The “max-age” section is better thought of as a Time To Live (TTL). That is because it is the value in seconds for which the browser is instructed to honour the security header. 5,184,000 is approximately 2 months.
Optionally, you can include all subdomains as well – though you need to think about this and make sure it is appropriate for your environment.
To get the current certificate pin you can cheat a little and use this web service (https://report-uri.io/home/pkp_hash) written by Scott Helme. You only need the pin is associated with your site which is usually the top entry when the service finishes its analysis. The ones below are not required and potentially weaken the policy – they are after all pins for certificates that are outside your control!
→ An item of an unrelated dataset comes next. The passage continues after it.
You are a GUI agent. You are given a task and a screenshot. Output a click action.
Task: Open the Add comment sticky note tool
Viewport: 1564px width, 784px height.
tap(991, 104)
The backup pin is required – without it, browsers will ignore the header. It is important to have a backup pin in place anyway just in case your existing cert becomes compromised or deleted, or (and more likely) the certificate expires. To generate the backup pin, first get yourself a private key and CSR. Once you have these you can use OpenSSL:
openssl req -in yoursigningrequest.csr -pubkey -noout | openssl rsa -pubin -outform der | openssl dgst -sha256 -binary | openssl enc -base64
As for sticking them in your web server config, this can be pretty easy. For example, with Apache you can simply add the header to your .htaccess file. For example:
Header always set Public-Key-Pins “pin-sha256=\”eZ2mT3Q9rS+P5WO3beF1Du9Jojk2oaO3eM0BYjl+uKk=\”; pin-sha256=\”2RvDQRJ3jUJaIvGRBMATMgSMrTecA3HXQXeUgRFKIcc=\”; max-age=5184000; includeSubDomains”
Another good tool, also by Scott, for analysing your configuration is here (https://report-uri.io/home/pkp_analyse).
At the time of writing, this header is relatively new and isn’t really deployed much. It is also worth knowing that there appears to be slight implementation differences in browsers. The main one that my colleague and I noticed is that on one machine running Firefox 38 ESR, the HPKP header didn’t work until its configuration was tweaked. At the same time, Firefox 43 seemed to work exactly as we would expect without any configuration tweaks. The tweak was to change:
From false to true. This was not required in Firefox 43. The only theory I have about the cause of this is that the certificate being used requires an additional “sf_bundle” to be included in the Apache configuration as the CA root is listed as part of the default store in both versions of Firefox.
Whilst discussing Firefox, there may be a tweak that the neurotic amongst us want to change… It seems their are four states for this protection in Firefox:
0 – HPKP Disabled
1 – HPKP Enforced, except when certificate is chained to user-supplied root CA
2 – HPKP Fully Enforced
3 – HPKP Enforced Testing
This is controlled by the setting:
Personally, I have chosen to change it to “2” as there should not be any user-supplied root CA in my Firefox configuration. Having said that, it is fair to say that if an attacker is able to insert a root CA into my machine, they can probably do a lot of other attacks as well. Including simply disabling HPKP. Both of these values can be found in “about:config” within Firefox.
And final note on this topic, make sure you replace your certs well in advance of them expiring! If you do not have a backup pin in place for the next certificate, clients will not be able to connect to your web service once you change certificate. This is because the mechanism is designed to only accept the known certificate, so even if it is a legitimate cert which is chained to a legitimate root CA, it will be ignored.